- Records shown
BEGIN

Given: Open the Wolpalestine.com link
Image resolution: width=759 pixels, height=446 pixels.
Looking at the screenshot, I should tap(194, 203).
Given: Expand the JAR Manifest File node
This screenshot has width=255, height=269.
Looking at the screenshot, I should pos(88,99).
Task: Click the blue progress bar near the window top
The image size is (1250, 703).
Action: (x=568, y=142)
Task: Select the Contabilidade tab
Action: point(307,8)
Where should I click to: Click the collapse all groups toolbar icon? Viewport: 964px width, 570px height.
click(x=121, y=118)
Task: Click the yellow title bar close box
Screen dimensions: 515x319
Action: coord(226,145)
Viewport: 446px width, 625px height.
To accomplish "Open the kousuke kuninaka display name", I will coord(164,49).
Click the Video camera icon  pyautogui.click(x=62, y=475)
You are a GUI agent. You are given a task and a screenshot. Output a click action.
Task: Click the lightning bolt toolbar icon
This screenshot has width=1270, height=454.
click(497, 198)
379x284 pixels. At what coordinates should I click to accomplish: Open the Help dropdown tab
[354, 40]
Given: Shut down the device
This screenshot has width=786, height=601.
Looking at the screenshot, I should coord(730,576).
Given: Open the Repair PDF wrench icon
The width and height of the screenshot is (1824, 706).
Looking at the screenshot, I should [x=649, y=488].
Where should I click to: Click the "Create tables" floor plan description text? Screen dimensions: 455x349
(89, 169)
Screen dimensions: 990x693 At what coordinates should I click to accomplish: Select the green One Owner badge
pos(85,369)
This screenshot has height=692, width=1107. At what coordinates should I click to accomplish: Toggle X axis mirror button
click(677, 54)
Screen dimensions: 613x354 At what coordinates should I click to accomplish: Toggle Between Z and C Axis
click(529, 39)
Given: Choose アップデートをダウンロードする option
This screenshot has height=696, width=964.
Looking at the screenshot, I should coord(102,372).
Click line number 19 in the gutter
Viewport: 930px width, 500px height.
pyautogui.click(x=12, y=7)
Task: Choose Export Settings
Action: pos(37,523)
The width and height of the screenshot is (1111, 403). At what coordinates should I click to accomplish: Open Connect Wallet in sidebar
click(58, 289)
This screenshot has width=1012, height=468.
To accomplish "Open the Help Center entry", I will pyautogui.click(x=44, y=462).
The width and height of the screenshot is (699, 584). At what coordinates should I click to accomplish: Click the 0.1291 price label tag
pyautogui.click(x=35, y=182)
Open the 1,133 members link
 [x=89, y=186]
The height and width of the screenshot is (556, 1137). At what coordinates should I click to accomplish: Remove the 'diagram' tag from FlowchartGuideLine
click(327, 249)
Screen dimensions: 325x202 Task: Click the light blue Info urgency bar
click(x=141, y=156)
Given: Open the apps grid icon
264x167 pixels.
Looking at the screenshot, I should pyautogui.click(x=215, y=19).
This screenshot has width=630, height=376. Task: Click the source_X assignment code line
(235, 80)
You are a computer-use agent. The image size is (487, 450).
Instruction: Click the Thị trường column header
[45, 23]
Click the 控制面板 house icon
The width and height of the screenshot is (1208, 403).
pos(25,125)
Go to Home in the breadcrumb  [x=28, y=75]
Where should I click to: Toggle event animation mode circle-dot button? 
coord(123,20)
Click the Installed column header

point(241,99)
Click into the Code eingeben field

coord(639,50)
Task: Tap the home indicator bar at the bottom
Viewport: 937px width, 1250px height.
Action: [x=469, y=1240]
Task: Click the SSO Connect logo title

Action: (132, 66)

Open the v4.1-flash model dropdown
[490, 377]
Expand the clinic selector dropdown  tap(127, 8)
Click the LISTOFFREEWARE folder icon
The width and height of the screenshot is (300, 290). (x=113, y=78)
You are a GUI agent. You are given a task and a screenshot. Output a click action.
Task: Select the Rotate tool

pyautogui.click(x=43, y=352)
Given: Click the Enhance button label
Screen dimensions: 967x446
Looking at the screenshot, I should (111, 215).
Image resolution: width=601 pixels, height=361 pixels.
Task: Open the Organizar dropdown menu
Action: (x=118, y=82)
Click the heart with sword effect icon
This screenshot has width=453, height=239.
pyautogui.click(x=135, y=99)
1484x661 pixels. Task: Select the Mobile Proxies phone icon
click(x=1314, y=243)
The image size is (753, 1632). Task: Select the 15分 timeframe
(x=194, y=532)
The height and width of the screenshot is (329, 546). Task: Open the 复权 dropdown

END

Extract the complete set of records unchanged.

- Reply
Given: Open the Wolpalestine.com link
Image resolution: width=759 pixels, height=446 pixels.
Looking at the screenshot, I should tap(194, 203).
Given: Expand the JAR Manifest File node
This screenshot has width=255, height=269.
Looking at the screenshot, I should pos(88,99).
Task: Click the blue progress bar near the window top
The image size is (1250, 703).
Action: (x=568, y=142)
Task: Select the Contabilidade tab
Action: point(307,8)
Where should I click to: Click the collapse all groups toolbar icon? Viewport: 964px width, 570px height.
click(x=121, y=118)
Task: Click the yellow title bar close box
Screen dimensions: 515x319
Action: coord(226,145)
Viewport: 446px width, 625px height.
To accomplish "Open the kousuke kuninaka display name", I will coord(164,49).
Click the Video camera icon  pyautogui.click(x=62, y=475)
You are a GUI agent. You are given a task and a screenshot. Output a click action.
Task: Click the lightning bolt toolbar icon
This screenshot has width=1270, height=454.
click(497, 198)
379x284 pixels. At what coordinates should I click to accomplish: Open the Help dropdown tab
[354, 40]
Given: Shut down the device
This screenshot has width=786, height=601.
Looking at the screenshot, I should coord(730,576).
Given: Open the Repair PDF wrench icon
The width and height of the screenshot is (1824, 706).
Looking at the screenshot, I should [x=649, y=488].
Where should I click to: Click the "Create tables" floor plan description text? Screen dimensions: 455x349
(89, 169)
Screen dimensions: 990x693 At what coordinates should I click to accomplish: Select the green One Owner badge
pos(85,369)
This screenshot has height=692, width=1107. At what coordinates should I click to accomplish: Toggle X axis mirror button
click(677, 54)
Screen dimensions: 613x354 At what coordinates should I click to accomplish: Toggle Between Z and C Axis
click(529, 39)
Given: Choose アップデートをダウンロードする option
This screenshot has height=696, width=964.
Looking at the screenshot, I should coord(102,372).
Click line number 19 in the gutter
Viewport: 930px width, 500px height.
pyautogui.click(x=12, y=7)
Task: Choose Export Settings
Action: pos(37,523)
The width and height of the screenshot is (1111, 403). At what coordinates should I click to accomplish: Open Connect Wallet in sidebar
click(58, 289)
This screenshot has width=1012, height=468.
To accomplish "Open the Help Center entry", I will pyautogui.click(x=44, y=462).
The width and height of the screenshot is (699, 584). At what coordinates should I click to accomplish: Click the 0.1291 price label tag
pyautogui.click(x=35, y=182)
Open the 1,133 members link
 [x=89, y=186]
The height and width of the screenshot is (556, 1137). At what coordinates should I click to accomplish: Remove the 'diagram' tag from FlowchartGuideLine
click(327, 249)
Screen dimensions: 325x202 Task: Click the light blue Info urgency bar
click(x=141, y=156)
Given: Open the apps grid icon
264x167 pixels.
Looking at the screenshot, I should pyautogui.click(x=215, y=19).
This screenshot has width=630, height=376. Task: Click the source_X assignment code line
(235, 80)
You are a computer-use agent. The image size is (487, 450).
Instruction: Click the Thị trường column header
[45, 23]
Click the 控制面板 house icon
The width and height of the screenshot is (1208, 403).
pos(25,125)
Go to Home in the breadcrumb  [x=28, y=75]
Where should I click to: Toggle event animation mode circle-dot button? 
coord(123,20)
Click the Installed column header

point(241,99)
Click into the Code eingeben field

coord(639,50)
Task: Tap the home indicator bar at the bottom
Viewport: 937px width, 1250px height.
Action: [x=469, y=1240]
Task: Click the SSO Connect logo title

Action: (132, 66)

Open the v4.1-flash model dropdown
[490, 377]
Expand the clinic selector dropdown  tap(127, 8)
Click the LISTOFFREEWARE folder icon
The width and height of the screenshot is (300, 290). (x=113, y=78)
You are a GUI agent. You are given a task and a screenshot. Output a click action.
Task: Select the Rotate tool

pyautogui.click(x=43, y=352)
Given: Click the Enhance button label
Screen dimensions: 967x446
Looking at the screenshot, I should (111, 215).
Image resolution: width=601 pixels, height=361 pixels.
Task: Open the Organizar dropdown menu
Action: (x=118, y=82)
Click the heart with sword effect icon
This screenshot has width=453, height=239.
pyautogui.click(x=135, y=99)
1484x661 pixels. Task: Select the Mobile Proxies phone icon
click(x=1314, y=243)
The image size is (753, 1632). Task: Select the 15分 timeframe
(x=194, y=532)
The height and width of the screenshot is (329, 546). Task: Open the 复权 dropdown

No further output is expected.